Meta Admits Use of 'Pirated' Book Dataset to Train AI

aprnu@feddit.ch · 10 months ago

Meta Admits Use of 'Pirated' Book Dataset to Train AI

Lightrider@lemmynsfw.com · edit-2 10 months ago

Removed by mod

howrar@lemmy.ca · 10 months ago

I’m pretty sure “admits” implies an attempt to hide it. They’ve explicitly said in the model’s initial publication that the training set includes Books3.

msgraves@lemmy.dbzer0.com · 10 months ago

ohno my copyright!!! How will the publisher megacorps now make a record quarter??? Think of the shareholders!

Whom@midwest.social · 10 months ago

That’s fine, just let the rest of us do the same.

Fushuan [he/him]@lemm.ee · 10 months ago

Actually I prefer if individual users pirating being considere fair use, but corporation pirating not be considered fair use. So them pirating is not fine but us pirating should be.

jaden@lemmy.zip · 10 months ago

Yeah too much of this thread is so hypocritical, but either free to copy stuff should be free or it shouldn’t.

bartolomeo@suppo.fi · 10 months ago

“We didn’t do it, and if we did it was fair use, and if it wasn’t progress will be hampered if rules and regulations are too strict.”

Beardedsausag3@kbin.social · 10 months ago

Nope. Yer can feck off Zuck! Yer ain’t comin’ aboard my ship! 🏴‍☠️

Metal Zealot@lemmy.ml · 10 months ago

In the age of the internet, nothing is truly yours.

Just look at NFT’S

maynarkh@feddit.nl · 10 months ago

How are NFTs relevant?

fiah@discuss.tchncs.de · 10 months ago

they aren’t, except perhaps as a counterexample of some dubious sort

onlinepersona@programming.dev · 10 months ago

They were supposedly anchors to claim ownership of things in the real world.

CC BY-NC-SA 4.0

buckykat [none/use name]@hexbear.net · 10 months ago

Marking all your comments CC BY-NC-SA is a good bit.

The point of NFTs (beyond the pyramid scheme) was to enforce artificial digital scarcity at the individual level

rufus@discuss.tchncs.de · edit-2 10 months ago

AI is just too much of a hype.
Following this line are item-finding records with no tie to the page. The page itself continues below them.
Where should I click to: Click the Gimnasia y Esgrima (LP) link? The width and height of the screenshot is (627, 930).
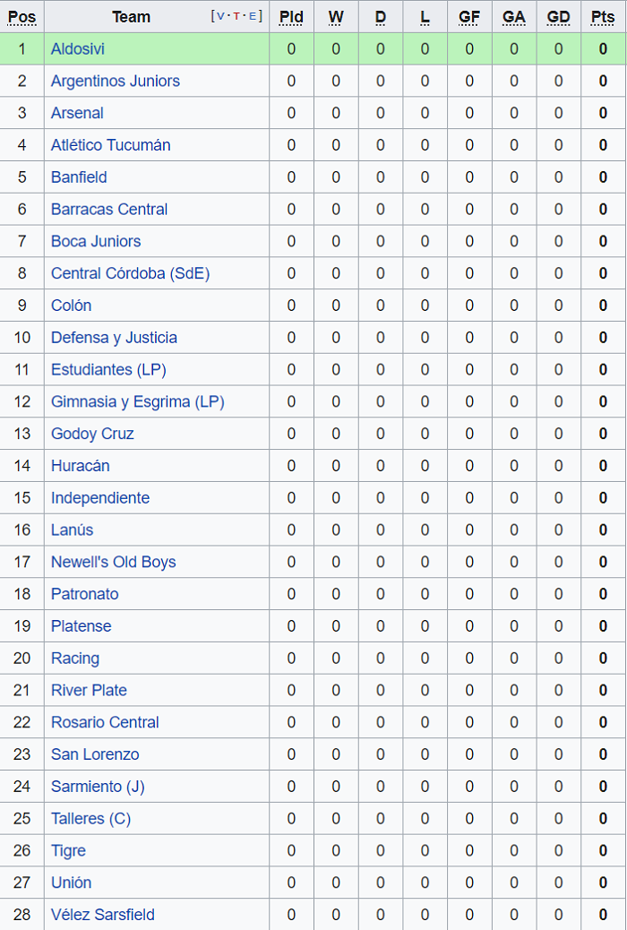(137, 401)
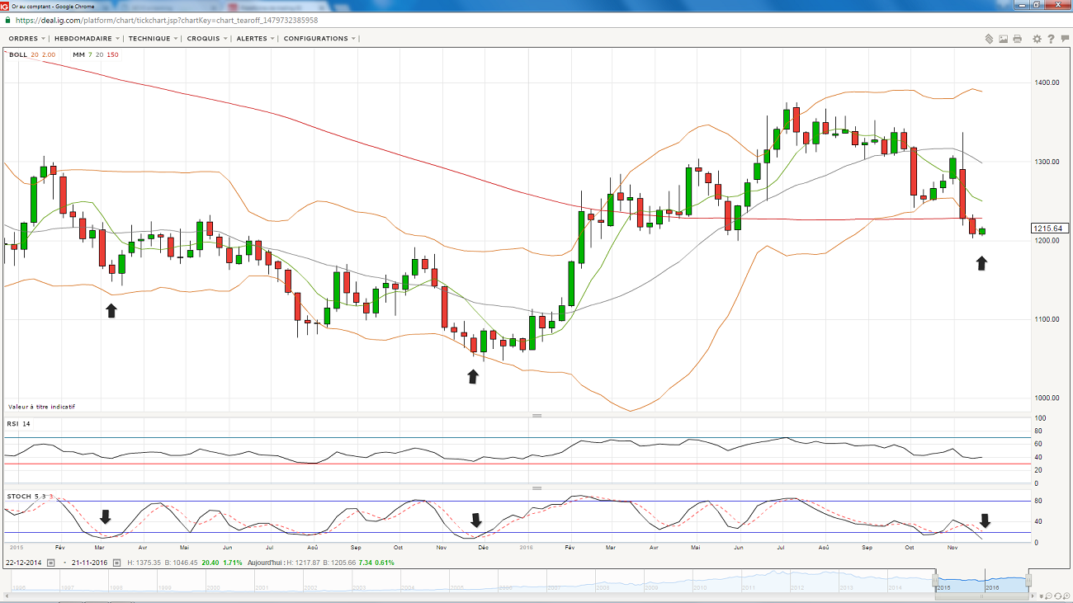1073x603 pixels.
Task: Open the ALERTES menu
Action: click(256, 39)
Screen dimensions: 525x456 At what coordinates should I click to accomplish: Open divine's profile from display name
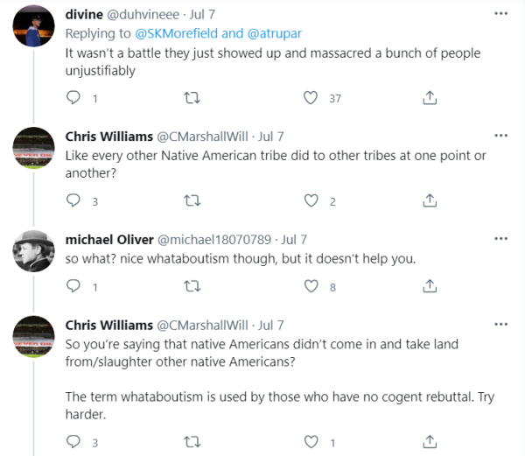[x=85, y=15]
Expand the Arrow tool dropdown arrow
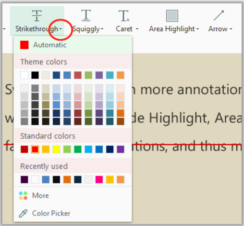The image size is (244, 226). 231,29
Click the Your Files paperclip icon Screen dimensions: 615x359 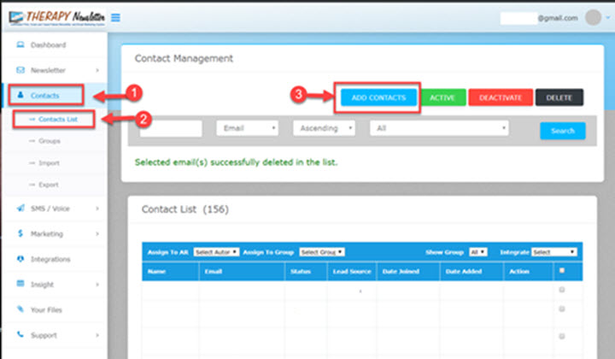20,309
Every company invests millions into AI and all new products need to “have AI”. And then everybody also needs to file lawsuits. I mean rightly so if Meta just pirated the books, but that’s not a problem with AI, but plain old piracy.

I was pretty sure OpenAI or Meta didn’t license gigabytes of books correctly for use in their commercial products. Nice that Meta now admitted to it. I hope their " Fair Use" argument works and in the future we can all “train AI” with our “research dataset” of 40GB of ebooks. Maybe I’m even going to buy another harddisk and see if I can train an AI on 6 TB of tv series, all marvel movies and a broad mp3 collection.

Btw, there was no denying anyways. Meta wrote a scientific paper about their LLaMA model in march of last year. And they clearly listed all of their sources, including Books3. Other companies aren’t that transparent. And even less so as of today.

onlinepersona@programming.dev · 10 months ago

I do wonder how it shakes out. If the case establishes that a license to use the material should be acquired for copyrighted material, then maybe the license I’m setting on comments might bring commercial AI companies in hot water too - which I’d love. Opensource AI models FTW

CC BY-NC-SA 4.0

jarfil@beehaw.org · 10 months ago

That license would require the AI model to only output content under the same license. Not sure if you realize, but commercial use is part of the OpenSource definition:

https://opensource.org/osd/

Your content would just get filtered out from any training dataset.

As for going against commercial companies… maybe you are a lawyer, otherwise good luck paying the fees.